A global contract may give rise to regulatory and tax exposures in different jurisdictions. Compliance with these requirements requires the overall contract premium to be apportioned between the countries in which risks are located.

Insurers are responsible for premium rating; outside the US they are also responsible for allocating premium between different jurisdictions (in the US, surplus lines brokers are responsible for the payment of surplus lines taxes and therefore for allocating premiums between different US states). If, in practice, the apportionment of premiums between countries is done by a broker, underwriters should ensure that they understand and agree the basis on which it is carried out.

When to apportion premium

It is necessary to apportion premium when an insurance contract insures risks located in more than one country. “Risk location” refers to location for fiscal and regulatory purposes – see the Risk Locator pages for further details.

It is not necessary to allocate premiums to countries where perils exist, but where no risks are located.

Premium apportionment is necessary to ensure that an insurer records premiums for individual countries and reports them to regulatory authorities and collects and pays the right premium taxes and other fiscal charges.

Wherever Lloyd’s is a licensed insurer and subject to fiscal and reporting obligations,

Lloyd’s handles regulatory reporting and tax payment centrally, on an aggregated basis, for all Lloyd’s underwriters.

Example

A company with a single establishment in France purchases products liability insurance, covering exports to 50 countries around the world. Claims under the policy may therefore arise in relation to legal action brought in any of the 50 countries.

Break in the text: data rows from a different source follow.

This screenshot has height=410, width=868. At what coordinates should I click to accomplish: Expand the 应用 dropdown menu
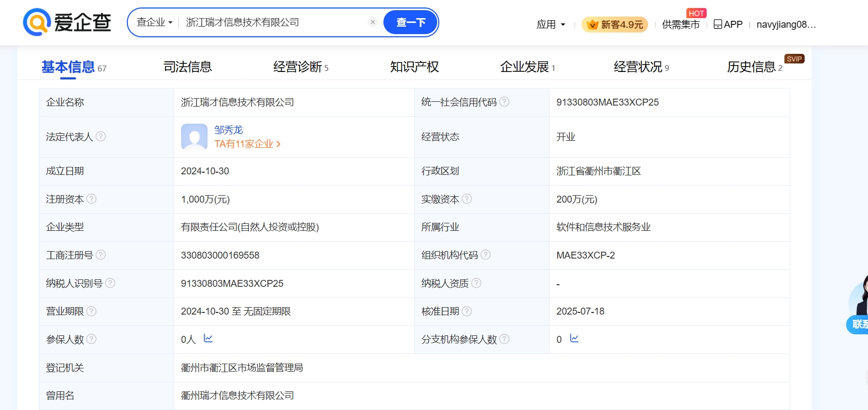click(551, 25)

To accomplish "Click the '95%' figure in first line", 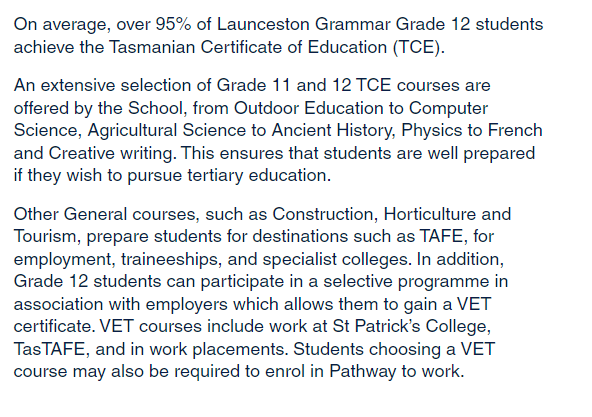I will (x=173, y=24).
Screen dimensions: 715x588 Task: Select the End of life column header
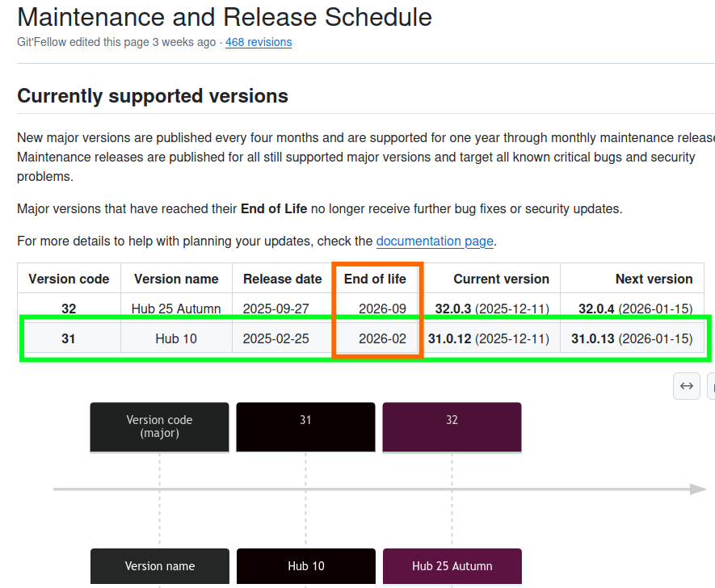click(x=375, y=279)
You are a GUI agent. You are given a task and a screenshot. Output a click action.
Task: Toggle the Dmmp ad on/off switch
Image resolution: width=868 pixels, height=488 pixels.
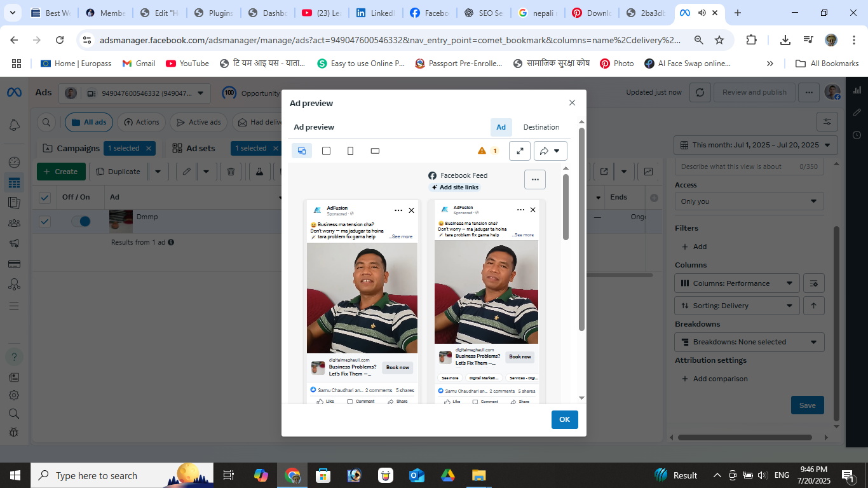(x=81, y=221)
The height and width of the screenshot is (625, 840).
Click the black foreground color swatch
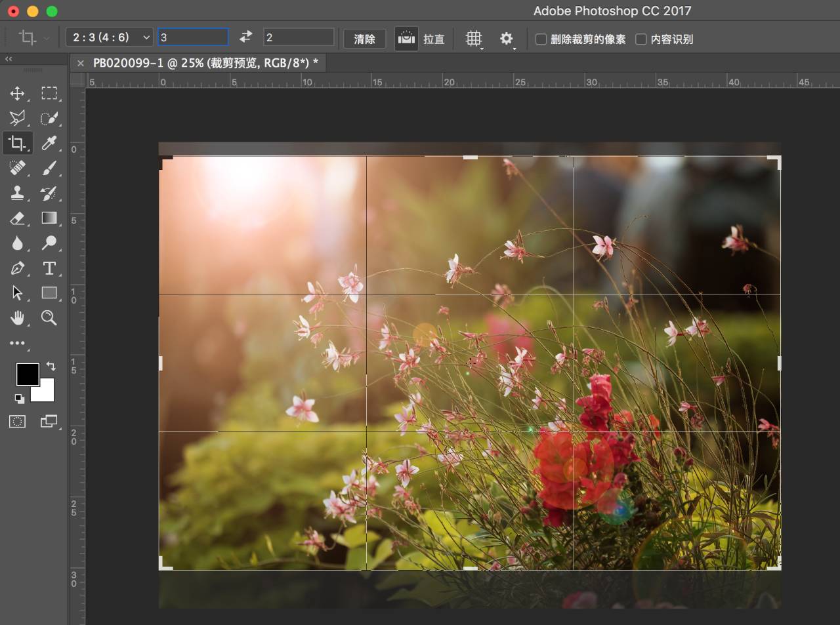pyautogui.click(x=26, y=374)
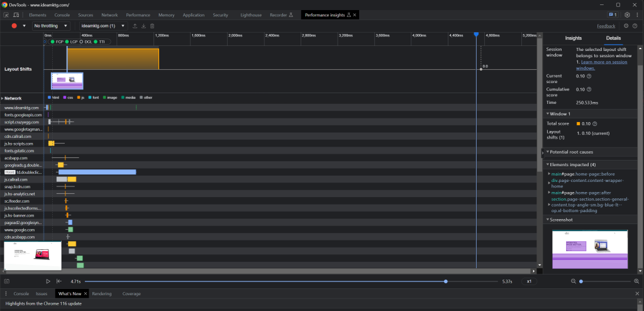Switch to the Insights tab
This screenshot has width=644, height=311.
tap(573, 38)
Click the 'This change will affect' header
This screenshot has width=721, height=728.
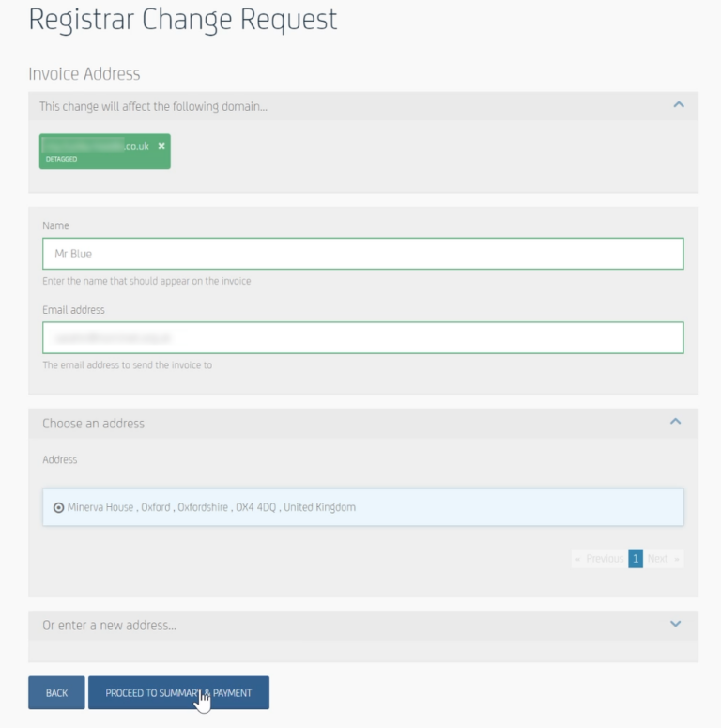tap(153, 106)
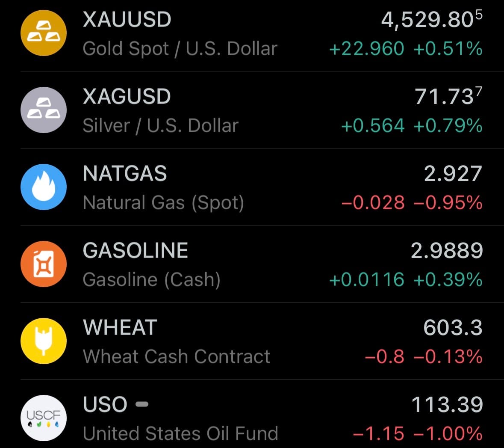
Task: Tap the blue flame NATGAS icon
Action: [44, 187]
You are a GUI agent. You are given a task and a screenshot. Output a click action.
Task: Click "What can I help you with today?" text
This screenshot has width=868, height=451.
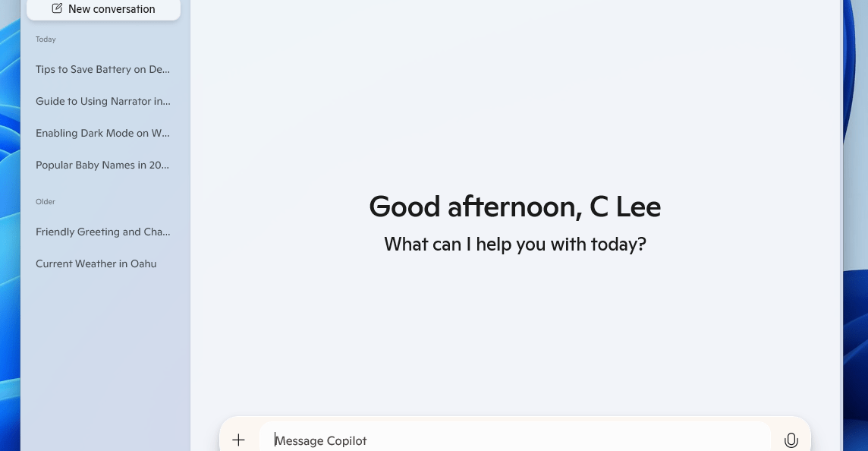[x=514, y=244]
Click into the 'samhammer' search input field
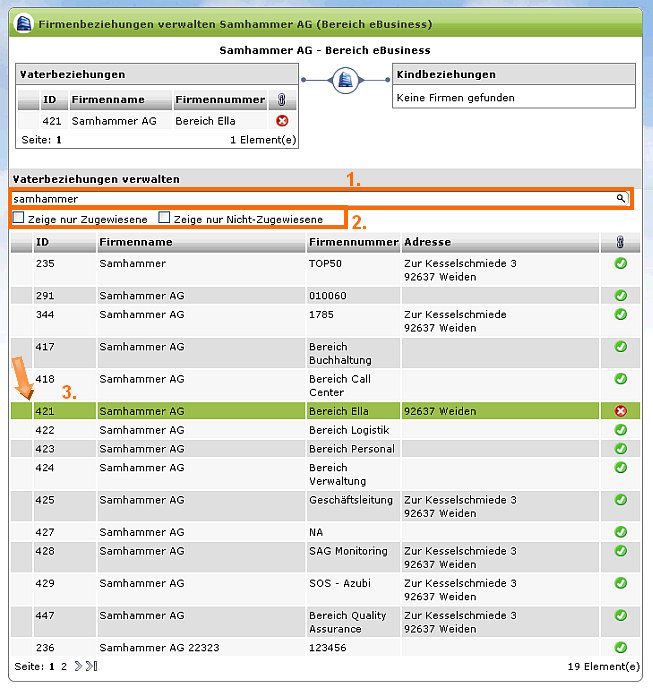Screen dimensions: 653x688 tap(300, 199)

Nevertheless, it is not necessary to apportion the premium between the 50 countries. Because there is a single establishment in France, and the contract is protecting the legal liability of the company with that establishment, the risk is located in its entirety in France, and no premium apportionment is necessary.

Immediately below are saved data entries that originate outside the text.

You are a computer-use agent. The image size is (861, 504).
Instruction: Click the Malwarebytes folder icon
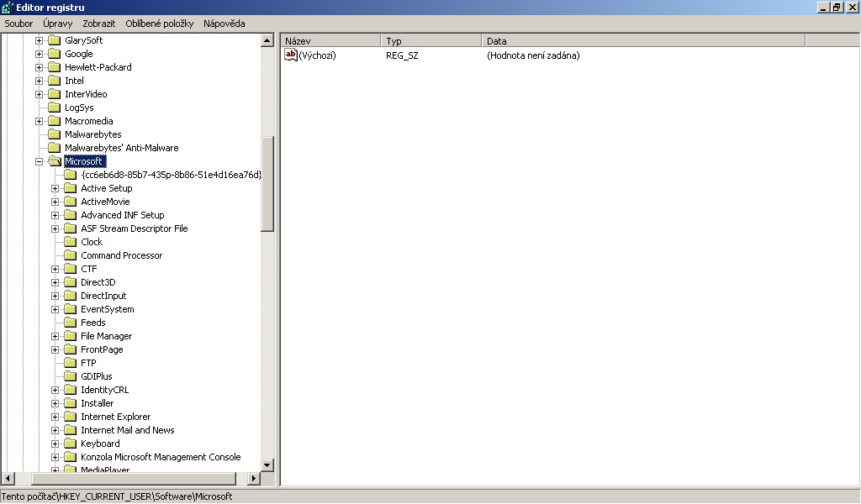pos(55,134)
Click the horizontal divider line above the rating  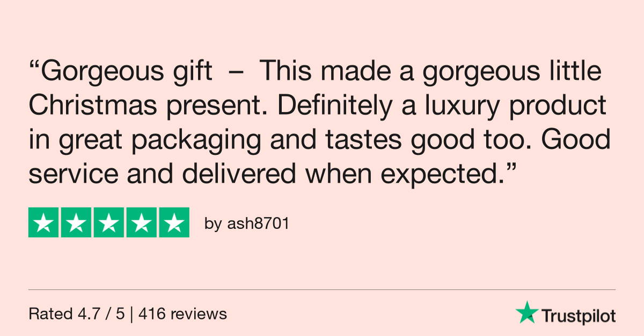tap(322, 290)
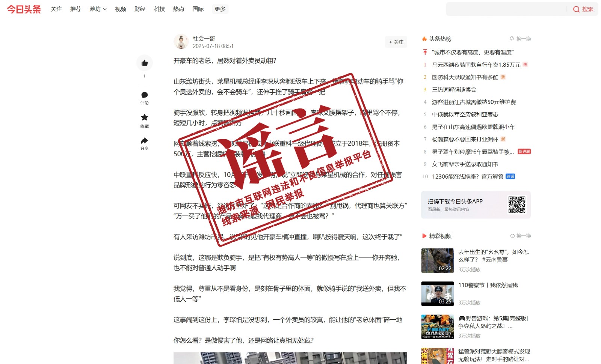
Task: Open hot topic 国防科大录取通知书有多酷
Action: (465, 77)
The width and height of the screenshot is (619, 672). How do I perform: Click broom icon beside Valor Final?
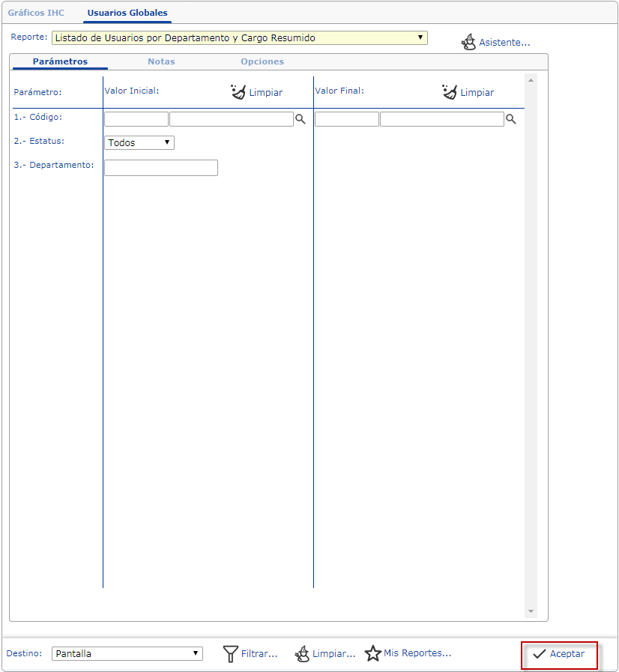(450, 92)

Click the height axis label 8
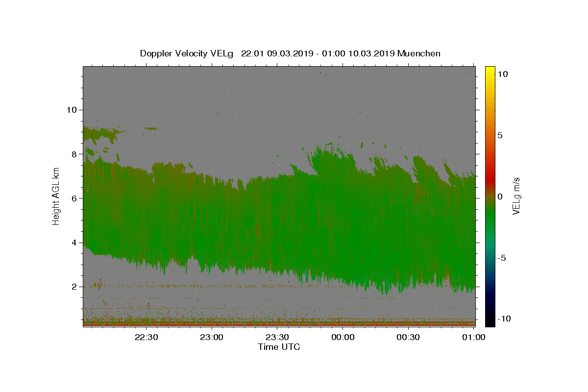point(75,154)
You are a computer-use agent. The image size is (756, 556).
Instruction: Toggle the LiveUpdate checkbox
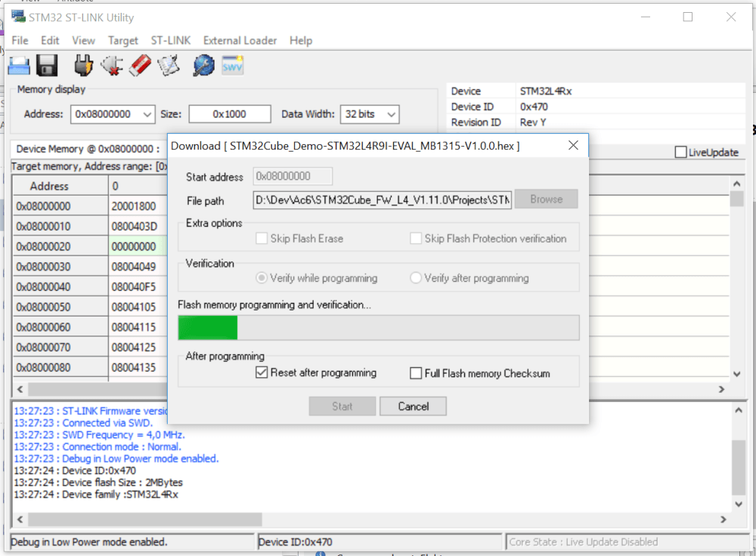coord(680,153)
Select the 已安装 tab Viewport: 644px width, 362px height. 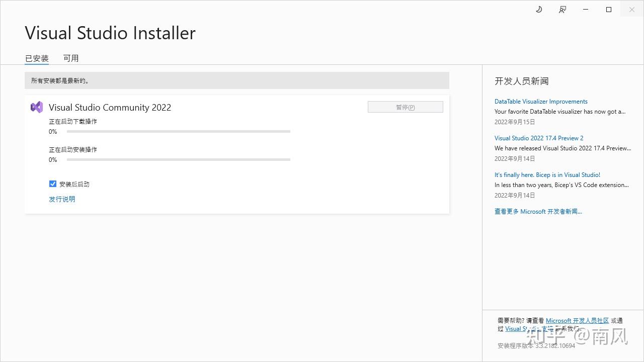[36, 58]
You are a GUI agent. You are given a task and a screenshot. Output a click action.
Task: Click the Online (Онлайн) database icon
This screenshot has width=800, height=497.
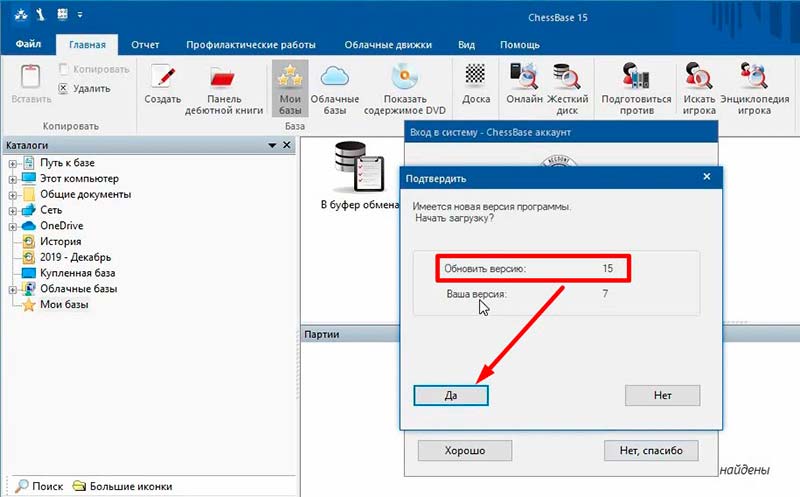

Methods of premium apportionment

There are no specific rules covering premium apportionment. The method used for any particular contract should be justifiable and documented.

Methods in use with insurers include allocation in accordance with:

  • Numbers of staff employed at different locations – may be used for insurances linked to employees, such as workers’ compensation and employers’ liability insurance.
  • Values at risk at different locations – may be used for property insurances.


Insurers should adopt a common sense approach to premium apportionment. Determining the premium to charge to insure a risk is, in principle, a commercial judgement. Consequently, if an underwriter considers it uneconomic to allocate premium to an exposure in a particular country it is reasonable for the underwriter to determine that no premium will therefore be allocated to that country. It is not therefore necessary to arrange payment of the small amounts of premium tax arising from such exposures. The underwriter is responsible for this decision and must be in a position to justify why they have not charged a premium for a particular risk.